The main jihadist alliance in the Sahel is holding a Russian member of the private military company Wagner, “captured” in central Mali, according to a claim on behalf of the movement.
This is the first time that the al-Qaeda-linked Group for the Support of Islam and Muslims (GSIM) has announced the capture of a Russian engaged in the anti-jihadist struggle in Mali. However, the GSIM did not provide any evidence to prove the veracity of its announcement made in a statement on Sunday night.
Mali, which has been run by the military since 2020, has made massive use of what it describes as “instructors” from Russia to support its army, while Paris and Washington regularly denounce the presence in the country of “mercenaries” from the private Russian group Wagner, accusations firmly denied by Bamako.
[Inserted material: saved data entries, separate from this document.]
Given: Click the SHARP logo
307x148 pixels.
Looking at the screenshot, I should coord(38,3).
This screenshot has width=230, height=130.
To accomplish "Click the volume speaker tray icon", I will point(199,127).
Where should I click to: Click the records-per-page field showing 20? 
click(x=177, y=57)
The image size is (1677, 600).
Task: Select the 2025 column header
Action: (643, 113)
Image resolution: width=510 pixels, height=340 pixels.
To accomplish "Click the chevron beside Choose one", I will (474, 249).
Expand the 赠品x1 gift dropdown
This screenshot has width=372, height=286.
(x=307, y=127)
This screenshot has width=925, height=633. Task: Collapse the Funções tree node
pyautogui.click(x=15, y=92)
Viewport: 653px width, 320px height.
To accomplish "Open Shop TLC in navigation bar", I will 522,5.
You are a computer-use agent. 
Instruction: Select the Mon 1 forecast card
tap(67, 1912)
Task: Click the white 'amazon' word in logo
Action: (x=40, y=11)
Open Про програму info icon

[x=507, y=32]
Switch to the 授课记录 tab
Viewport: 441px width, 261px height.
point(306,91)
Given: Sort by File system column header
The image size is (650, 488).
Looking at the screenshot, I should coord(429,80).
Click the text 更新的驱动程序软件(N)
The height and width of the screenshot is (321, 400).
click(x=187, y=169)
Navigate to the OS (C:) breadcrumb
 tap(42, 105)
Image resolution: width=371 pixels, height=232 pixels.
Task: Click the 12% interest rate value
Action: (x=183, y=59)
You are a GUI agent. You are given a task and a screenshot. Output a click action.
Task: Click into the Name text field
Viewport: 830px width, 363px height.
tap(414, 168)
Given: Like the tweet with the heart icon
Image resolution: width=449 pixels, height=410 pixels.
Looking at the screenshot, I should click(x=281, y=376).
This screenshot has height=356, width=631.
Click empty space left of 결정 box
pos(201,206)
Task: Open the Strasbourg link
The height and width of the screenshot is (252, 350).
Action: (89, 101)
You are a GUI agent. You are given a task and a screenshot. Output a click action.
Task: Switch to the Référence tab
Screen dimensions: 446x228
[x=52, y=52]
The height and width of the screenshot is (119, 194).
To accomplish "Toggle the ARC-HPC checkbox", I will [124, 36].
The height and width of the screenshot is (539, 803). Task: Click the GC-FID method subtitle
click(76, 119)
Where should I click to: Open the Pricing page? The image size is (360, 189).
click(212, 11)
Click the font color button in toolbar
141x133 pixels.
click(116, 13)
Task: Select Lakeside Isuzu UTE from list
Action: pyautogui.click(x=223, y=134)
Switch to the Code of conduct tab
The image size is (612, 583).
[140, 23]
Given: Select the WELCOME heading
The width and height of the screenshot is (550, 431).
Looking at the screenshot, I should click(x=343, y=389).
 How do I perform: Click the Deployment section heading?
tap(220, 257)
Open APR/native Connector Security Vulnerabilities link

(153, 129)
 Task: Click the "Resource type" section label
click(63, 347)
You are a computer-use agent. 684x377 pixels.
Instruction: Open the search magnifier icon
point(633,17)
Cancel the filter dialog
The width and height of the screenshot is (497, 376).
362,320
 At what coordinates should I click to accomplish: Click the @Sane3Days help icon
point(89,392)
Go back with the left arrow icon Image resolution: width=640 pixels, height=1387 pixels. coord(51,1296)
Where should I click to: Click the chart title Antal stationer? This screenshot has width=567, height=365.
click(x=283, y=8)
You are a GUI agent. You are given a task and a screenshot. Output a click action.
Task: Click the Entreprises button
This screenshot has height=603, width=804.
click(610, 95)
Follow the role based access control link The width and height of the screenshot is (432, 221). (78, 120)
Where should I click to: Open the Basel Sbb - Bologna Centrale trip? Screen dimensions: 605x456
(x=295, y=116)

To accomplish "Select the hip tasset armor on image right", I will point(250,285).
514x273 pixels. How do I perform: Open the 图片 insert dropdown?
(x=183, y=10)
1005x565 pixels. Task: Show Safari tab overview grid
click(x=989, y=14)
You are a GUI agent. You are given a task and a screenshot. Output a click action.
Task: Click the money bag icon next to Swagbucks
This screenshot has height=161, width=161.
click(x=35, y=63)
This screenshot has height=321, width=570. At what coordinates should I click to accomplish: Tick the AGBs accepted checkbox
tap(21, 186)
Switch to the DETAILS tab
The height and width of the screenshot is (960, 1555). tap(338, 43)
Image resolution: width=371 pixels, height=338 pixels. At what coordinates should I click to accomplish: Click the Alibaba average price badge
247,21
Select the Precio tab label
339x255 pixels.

It was “during the first week of April” that the GSIM claimed to have “captured a soldier from the Russian Wagner forces in the Segou region” in central Mali.
“These murderous forces participated with the Malian army in a parachuting operation on a market in the village of Moura where they confronted several mujahideen before surrounding this locality for five days and killing hundreds of innocent civilians,” the GSIM communiqué added, in Arabic, without further details on the link between the capture of the Russian and the events in Moura.
According to corroborating sources, a Russian national operating with Malian soldiers was killed on April 19 in central Mali. This is the first confirmed death of a Russian in military operations in the country since the junta took power in 2020.
On Monday, according to military sources and a local politician, four Malian soldiers were killed by an improvised explosive device in the Bandiagara-Bankass area (center), but the toll of this attack could still be only “provisional,” the politician stressed.
On Sunday, the Malian army announced the death of six soldiers in three simultaneous attacks with “vehicles packed with explosives” against three military camps in the center of the country. The attacks were claimed by a group of GSIM fighters, and, among other damage, the Malian army reported “a slightly damaged helicopter.